On Thursday, Nov. 15, attorneys for Howard Lederer filed both a Notice of Motion and a Motion to Dismiss the Verified Second Amended Complaint (SAC) with the United States District Court of Southern New York.
According to the three-page Notice of Motion to Dismiss, which was filed by Elliot R. Peters and Cody S. Harris of Keker & Van Nest LLP in San Francisco: “Defendant and Claimant Howard Lederer hereby moves the Court to dismiss the $42.5 million in personam claim against Lederer for money laundering, along with the First and Second Claims for Relief in rem.”
The U.S. Department of Justice filed the Second Amended Civil Complaint involving the online poker Black Friday indictments in September introducing new forfeiture charges against Lederer and Ray Bitar, including houses and automobiles purchased with “illegal proceeds.”
In addition to giving a detailed account of Lederer’s expenditures from the end of 2006 until September 2011, the Second Amended Complaint added the Travel Act 18 U.S.C. § 1952 as a federal criminal statute in support of their forfeiture request, as well as adding eight more “Claims for Relief,” bringing the total to 12: Illegal Gambling, Travel Act Offenses, Bank and Wire Fraud, Wire Fraud, Promotion Money Laundering and Conspiracy, Concealment Money Laundering and Conspiracy, International Money Laundering and Conspiracy, Bulk Money Laundering and Conspiracy, Promotion Money Laundering and Conspiracy Relating to Full Tilt Fraud Against Players, Concealment Money Laundering and Conspiracy Relating to Full Tilt Fraud Against Players, International Money Laundering and Conspiracy Relating to Full Tilt Fraud Against Players, Bulk Money Laundering, and Conspiracy Relating to Full Tilt Fraud Against Players.
The recent 33-page Motion to Dismiss wasted little time in attacking the SAC’s legitimacy. “The SAC is so structurally complex that it takes a cartographer to understand what is being alleged and against whom,” said the Motion in the second paragraph. “As to Lederer, the allegations of scheming to defraud customers, the centerpiece of the [First Amended Complaint], are gone. The centerpiece of this complaint as it pertains to Lederer is the allegation that FTP—an online poker site operating abroad—was an illegal gambling business under the Illegal Gambling Business Act, ("IGBA"), 18 U.S.C. § 1955, rendering illegal any proceeds Lederer derived from it.
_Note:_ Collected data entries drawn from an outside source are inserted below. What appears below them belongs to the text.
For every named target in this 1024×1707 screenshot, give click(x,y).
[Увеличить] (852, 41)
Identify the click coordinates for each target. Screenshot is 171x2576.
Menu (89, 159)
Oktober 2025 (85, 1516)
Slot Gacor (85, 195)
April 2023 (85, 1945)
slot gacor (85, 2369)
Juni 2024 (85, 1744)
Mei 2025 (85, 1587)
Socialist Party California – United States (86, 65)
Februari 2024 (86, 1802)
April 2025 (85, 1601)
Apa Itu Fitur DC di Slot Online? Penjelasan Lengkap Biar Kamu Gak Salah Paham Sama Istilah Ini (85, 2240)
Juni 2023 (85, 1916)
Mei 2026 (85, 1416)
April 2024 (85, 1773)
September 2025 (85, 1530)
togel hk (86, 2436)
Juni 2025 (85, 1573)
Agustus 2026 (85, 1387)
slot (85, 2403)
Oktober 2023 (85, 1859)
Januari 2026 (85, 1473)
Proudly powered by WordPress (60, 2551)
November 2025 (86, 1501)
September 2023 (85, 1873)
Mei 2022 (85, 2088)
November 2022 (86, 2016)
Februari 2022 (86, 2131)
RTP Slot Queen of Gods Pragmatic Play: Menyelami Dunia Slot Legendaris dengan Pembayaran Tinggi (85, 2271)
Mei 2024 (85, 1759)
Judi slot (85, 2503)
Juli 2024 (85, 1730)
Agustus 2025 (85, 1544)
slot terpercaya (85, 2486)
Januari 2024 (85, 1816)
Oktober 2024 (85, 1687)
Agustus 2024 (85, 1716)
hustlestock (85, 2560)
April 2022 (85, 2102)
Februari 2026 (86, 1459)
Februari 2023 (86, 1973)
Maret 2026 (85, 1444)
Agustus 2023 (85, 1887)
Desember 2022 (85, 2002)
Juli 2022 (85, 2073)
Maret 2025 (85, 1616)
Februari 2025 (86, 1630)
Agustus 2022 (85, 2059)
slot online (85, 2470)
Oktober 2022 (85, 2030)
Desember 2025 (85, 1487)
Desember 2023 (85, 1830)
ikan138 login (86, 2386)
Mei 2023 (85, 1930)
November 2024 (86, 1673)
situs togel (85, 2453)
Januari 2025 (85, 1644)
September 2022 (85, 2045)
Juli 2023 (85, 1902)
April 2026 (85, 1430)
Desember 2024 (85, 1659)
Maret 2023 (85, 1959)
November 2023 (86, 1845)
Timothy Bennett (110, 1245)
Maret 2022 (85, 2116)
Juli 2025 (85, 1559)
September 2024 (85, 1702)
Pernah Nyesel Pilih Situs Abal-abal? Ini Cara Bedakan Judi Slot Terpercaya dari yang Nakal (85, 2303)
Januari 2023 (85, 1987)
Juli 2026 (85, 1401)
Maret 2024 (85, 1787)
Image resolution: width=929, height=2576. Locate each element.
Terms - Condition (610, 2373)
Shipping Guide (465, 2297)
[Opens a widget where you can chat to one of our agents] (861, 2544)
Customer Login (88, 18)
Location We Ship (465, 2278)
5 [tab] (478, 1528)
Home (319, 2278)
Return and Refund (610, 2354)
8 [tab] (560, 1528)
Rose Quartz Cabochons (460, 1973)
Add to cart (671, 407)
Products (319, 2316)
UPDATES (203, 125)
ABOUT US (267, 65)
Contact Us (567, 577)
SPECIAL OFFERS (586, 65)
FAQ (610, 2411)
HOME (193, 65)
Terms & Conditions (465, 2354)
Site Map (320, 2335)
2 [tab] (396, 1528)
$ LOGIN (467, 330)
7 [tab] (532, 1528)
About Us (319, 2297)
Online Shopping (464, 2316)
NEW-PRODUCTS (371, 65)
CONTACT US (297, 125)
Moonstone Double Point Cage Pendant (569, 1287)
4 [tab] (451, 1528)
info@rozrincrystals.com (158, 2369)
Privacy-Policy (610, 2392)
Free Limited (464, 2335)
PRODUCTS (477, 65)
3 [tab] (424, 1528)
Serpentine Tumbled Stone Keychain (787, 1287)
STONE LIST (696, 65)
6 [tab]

Never mind that one month before the government filed the SAC, the Honorable Jack B. Weinstein, United States District Judge for the Eastern District of New York held in an exhaustive, 120-page opinion, that poker does not constitute ‘illegal gambling’ under the IGBA.”
It then went on to add: “Because the government has disclaimed any attempt to state a fraud claim against Lederer—either based on alleged bank fraud or a fraud against FTP’s own customers — the in personam money laundering claim must be dismissed in its entirety, along with the First and Second in rem claims against Lederer’s property.”
The Motion to Dismiss then reiterated the case’s background and legal standard before launching into a well-crafted argument section, which is where it was suggested that “the government’s IGBA claim fails to allege facts supporting an IGBA violation, and is based on an impermissible extraterritorial application of the law.” The Motion to Dismiss then argues that the IGBA claim fails for three reasons:
- Poker is not gambling as defined by the IGBA per Judge Weinstein’s opinion.
- ”The complaint fails to allege sufficient facts supporting a violation of state law, “an essential and substantive element “ of an IGBA charge.
- ”Under the Supreme Court’s decision in Morrison v. National Australia Bank Ltd, 130 S. Ct. 2869 (2010), IGBA does not apply extraterritorially to a business operated abroad whose only contact with the United States is that some of its poker players are based here.
From there, the Motion to Dismiss asserts that the Travel Act claim must also be dismissed. “The government cannot base its forfeiture or money laundering claims on the Travel Act because 18 U.S.C. § 1961(1)(A) requires that any predicate gambling offenses be punishable by more than a year in prison,” the Motion states. “The government’s gambit is straightforward enough: knowing it cannot state a claim based on the specific gambling provision in section 1961(1)(A), it has resorted to the Travel Act, a racketeering statute whose own predicate gambling offenses arguably lack the one-year prison term requirement found in the very statute on which its forfeiture and money laundering claims are based.
The other Full Tilt Poker defendants in the case — Bitar, Chris Ferguson, and Rafe Furst — have yet to respond to the Second Amended Complaint. The DOJ seeks forfeitures from them for $42 million, $40.8 million, and $11.7 million respectively. Lederer’s Motion to Dismiss will be heard by the Honorable Leonard B. Sand at a time and date to be determined.